I’ve just finished reading Leanda de Lisle’s excellent book Tudor. In it she quotes this poem by Elizabeth I (picture from here). It was written in the 1580s after the departure of the Duc d’Alencon, her Frog, as Elizabeth affectionately called him. d’Alencon was Elizabeth’s last serious suitor & the poem is full of regret & melancholy. Elizabeth was nearly 50 & knew that, even if she had married d’Alencon, she would be unlikely to have a child. The fantasy of the ever-youthful queen was fading fast. de Lisle speculates that the poem is really about Elizabeth’s feelings for Robert Dudley, Earl of Leicester, the only man she really loved but was unable to marry.
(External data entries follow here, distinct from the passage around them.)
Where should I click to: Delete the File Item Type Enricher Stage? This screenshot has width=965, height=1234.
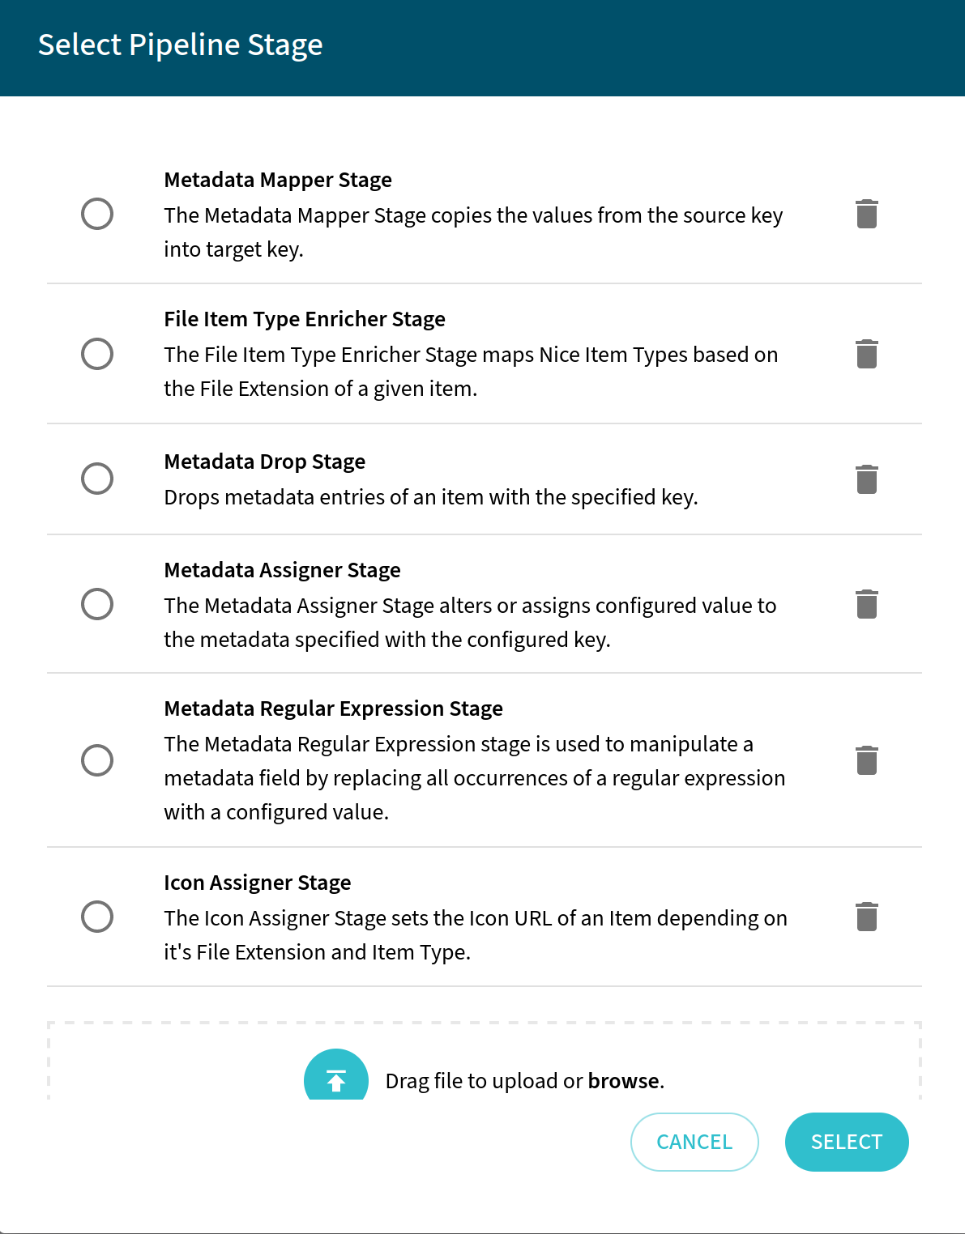click(866, 354)
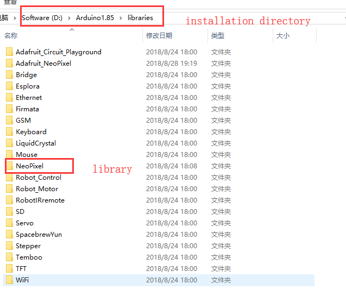Click the 大小 column header
346x290 pixels.
point(283,36)
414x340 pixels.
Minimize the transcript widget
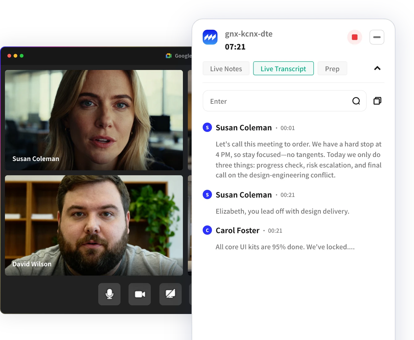(x=377, y=37)
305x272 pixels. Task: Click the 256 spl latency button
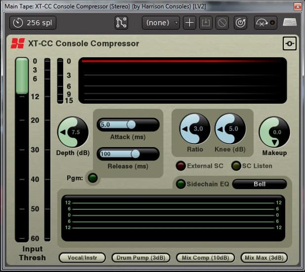[x=33, y=23]
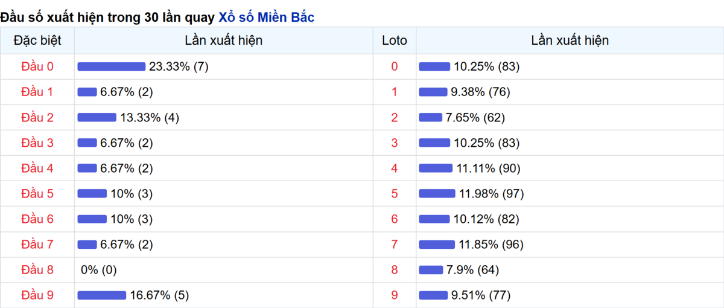
Task: Select the Loto 5 bar
Action: tap(437, 194)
Maybe it shows Elizabeth looking back at the personal price she has paid as Queen &, for a moment, wondering if it was worth it.
I grieve and dare not show my discontent;
I love, and yet am forced to seem to hate;
I do, yet dare not say I ever meant;
I seem stark mute, but inwardly do prate.
I am, and not; I freeze and yet am burned,
Since from myself another self I turned.
My care is like my shadow in the sun—
Follows me flying, flies when I pursue it,
Stands, and lies by me, doth what I have done;
His too familiar care doth make me rue it.
No means I find to rid him from my breast,
Till by the end of things it be supprest.
Some gentler passion slide into my mind,
For I am soft, and made of melting snow;
Or be more cruel, Love, and so be kind.
Let me or float or sink, be high or low;
Or let me live with some more sweet content,
Or die, and so forget what love e’er meant.